Segenap organisasi masyarakat sipil pembela HAM itu berpandangan jika tindakan anggota Polri yang kerap melakukan penyiksaan itu merupakan bentuk pelanggaran baik dalam aturan internal di kepolisian ataupun peraturan perundang-undangan.
Peraturan yang dimaksud ialah Undang-Undang Nomor 39 tahun 1999 tentang Hak Asasi Manusia, Undang-Undang Nomor 12 tahun 2005 tentang Pengesahan Kovenan Internasional Tentang Hak-Hak Sipil dan Politik, Konvensi Menentang Penyiksaan dan Perlakuan atau Penghukuman Lain yang Kejam, Tidak Manusiawi, dan Merendahkan Martabat, Kitab Undang-Undang Hukum Pidana (KUHP), Kitab Undang-Undang Hukum Acara Pidana (KUHAP), dan Peraturan Kapolri Nomor 8 Tahun 2009 tentang Implementasi Prinsip dan Standar HAM dalam Penyelenggaraan Tugas Kepolisian.
Oleh karena itu, KontraS, Lembaga Bantuan Hukum LBH Jakarta, Imparsial dan Lokataru mendesak Kapolri untuk menyelesaikan masalah praktik penyiksaan dengan menindak anggotanya yang terlibat.
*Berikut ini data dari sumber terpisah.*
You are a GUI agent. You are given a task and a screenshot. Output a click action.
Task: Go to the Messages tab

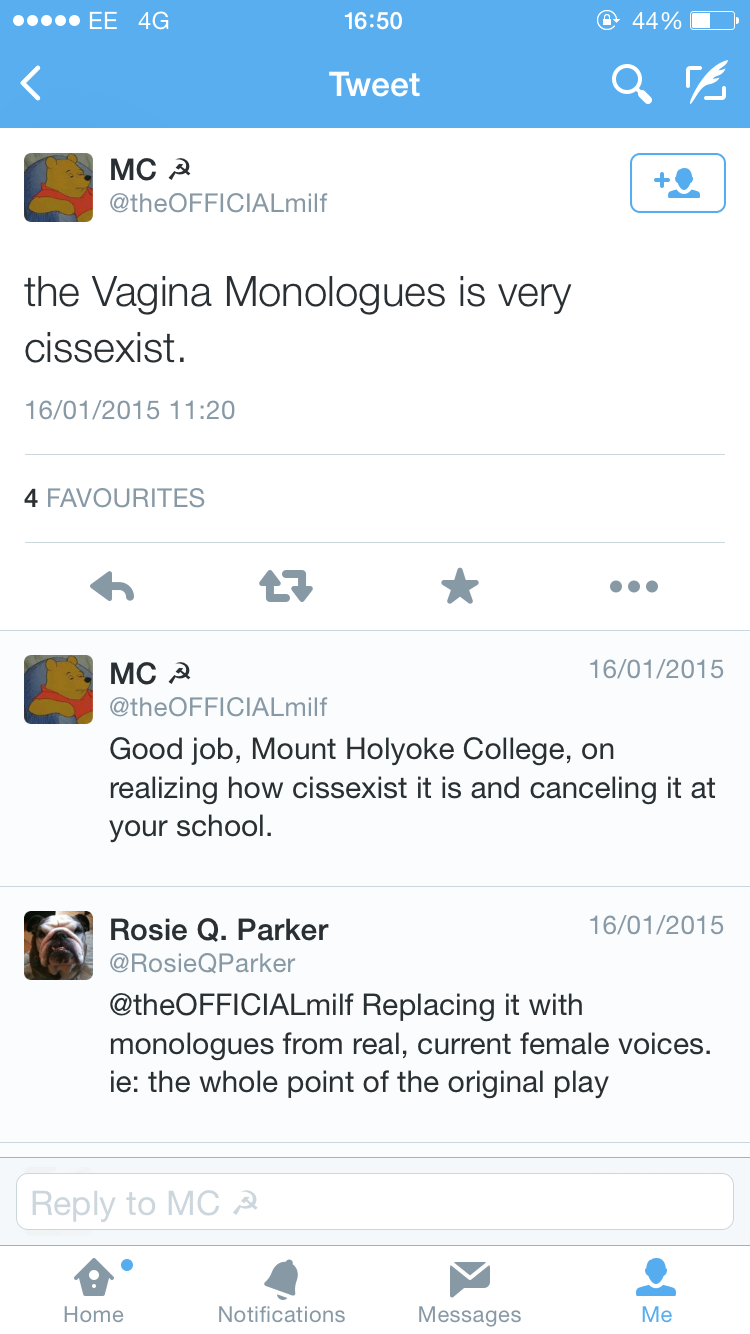pyautogui.click(x=469, y=1291)
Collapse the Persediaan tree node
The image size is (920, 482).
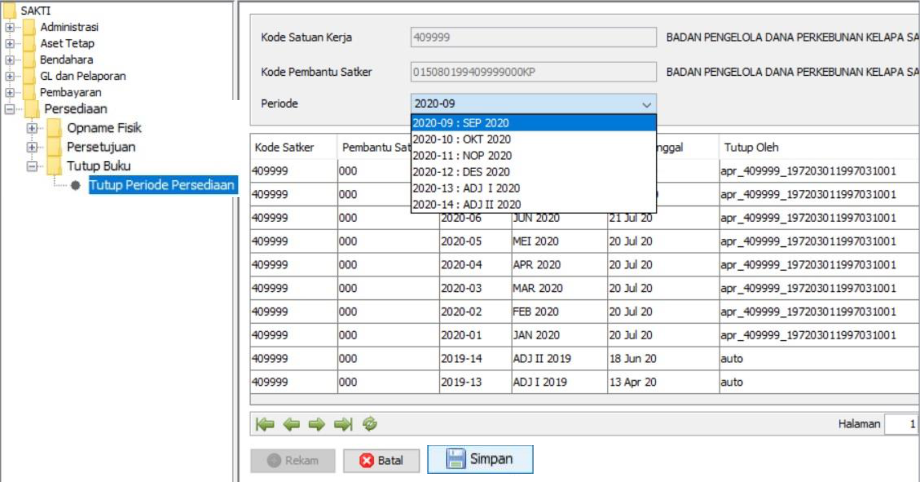pos(10,109)
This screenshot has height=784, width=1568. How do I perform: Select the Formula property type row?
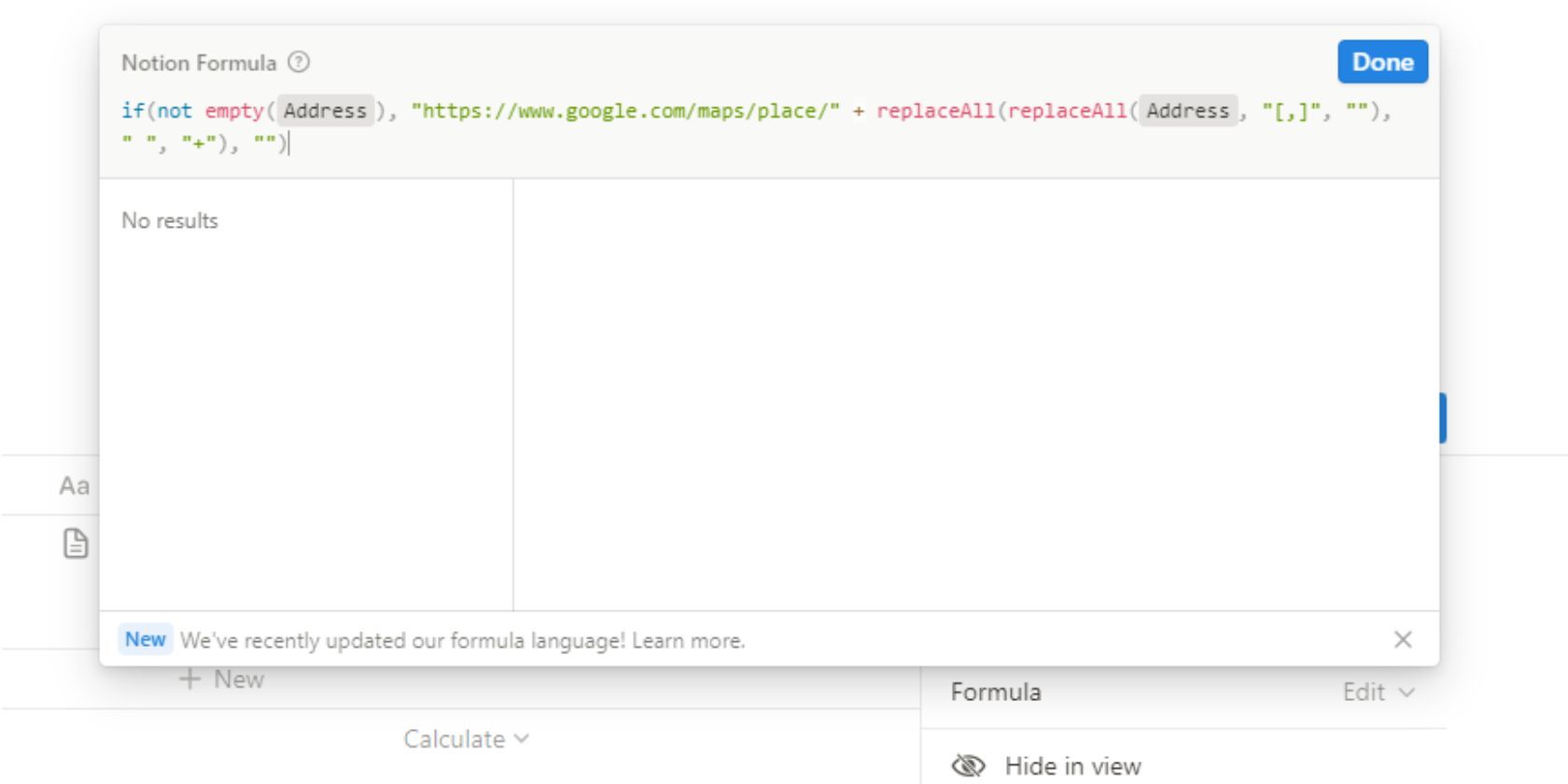(x=996, y=693)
"Penindakan terhadap anggota yang melakukan penyiksaan tidak boleh berhenti pada proses etik atau disiplin tetapi juga harus berlanjut pada proses pertanggungjawaban pidananya," ujarnya.
Kemudian, mereka juga mendesak Kapolri untuk memastikan seluruh jajarannya membuka akses dan menindaklanjuti laporan korban dan keluarga korban penyiksaan.
"Proses ini tidak menutup kewajiban dari penyidik untuk aktif melakukan penyelidikan atau penyidikan atas dugaan penyiksaan sebab penyiksaan merupakan bukan delik aduan," pungkasnya.